Things have been pretty crazy in Piura because this weekend was their independence day, and so the whole city was a gigantic fiesta. My companion and I went with an investigator and about 25 people from the ward to a neighboring ward last night to watch a baptism. The Spirit was so strong in that meeting as we watched the ordinance, sang hymns, and listened to testimony. Afterward, our investigator asked if she could change her baptismal date to this week!! It was so exciting, and when all of us from the ward were walking home there was such a feeling of unity. There was loud music coming from every direction and drunk people everywhere, but in our little band with the powerful Spirit we had just felt and the exciting news about our investigator, there was just such a feeling of love among us. We were all so content and safe.

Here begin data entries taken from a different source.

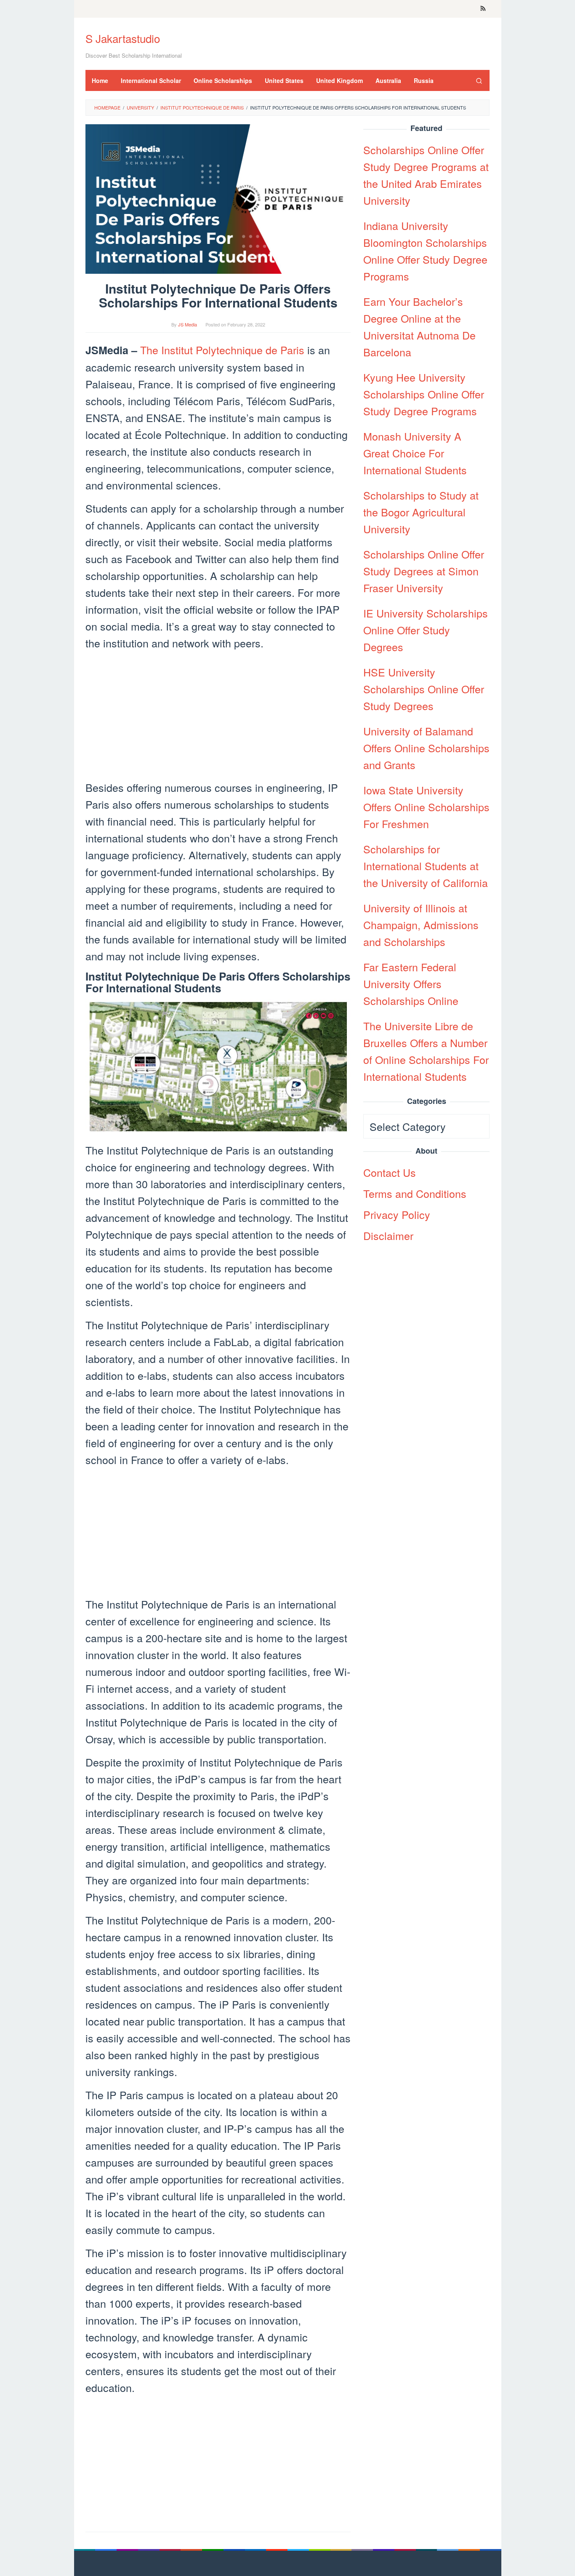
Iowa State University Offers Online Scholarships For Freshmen (426, 806)
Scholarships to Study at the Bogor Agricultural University (421, 511)
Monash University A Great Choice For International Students (415, 452)
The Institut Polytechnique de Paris (222, 349)
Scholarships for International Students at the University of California (425, 865)
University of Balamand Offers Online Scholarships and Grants (426, 747)
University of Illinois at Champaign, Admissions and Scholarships (421, 924)
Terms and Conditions (414, 1193)
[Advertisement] (218, 716)
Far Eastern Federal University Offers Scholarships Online (410, 983)
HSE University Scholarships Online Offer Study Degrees (423, 688)
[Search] (479, 80)
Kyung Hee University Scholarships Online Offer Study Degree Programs (423, 393)
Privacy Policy (396, 1214)
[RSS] (483, 9)
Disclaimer (388, 1235)
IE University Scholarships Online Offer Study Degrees (425, 629)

I love this work and I love our Savior, Jesus Christ. I know that He is at the head of all of this, it’s a knowledge that burns within me and drives me to seek His will. I am learning the truth of the words of M. Russell Ballard that as Jesus Christ is becoming more of a reality in my life, it isn’t that He is somehow making me do things I don’t want to do. It’s that I am finding myself wanting to do what He would do, wanting to respond as He would respond, in an effort to bring my life more in harmony with His. The interesting thing that is happening to me is that as I am trying to follow the footsteps of Jesus (in caring, loving, serving, and obeying as He did) I am finding that this path is leading me directly to where I want to be. The people I need to talk to, the words I need to say, the hands that I can lift. It is a milagro!! A miracle!
I love you all! Thank you for the emails!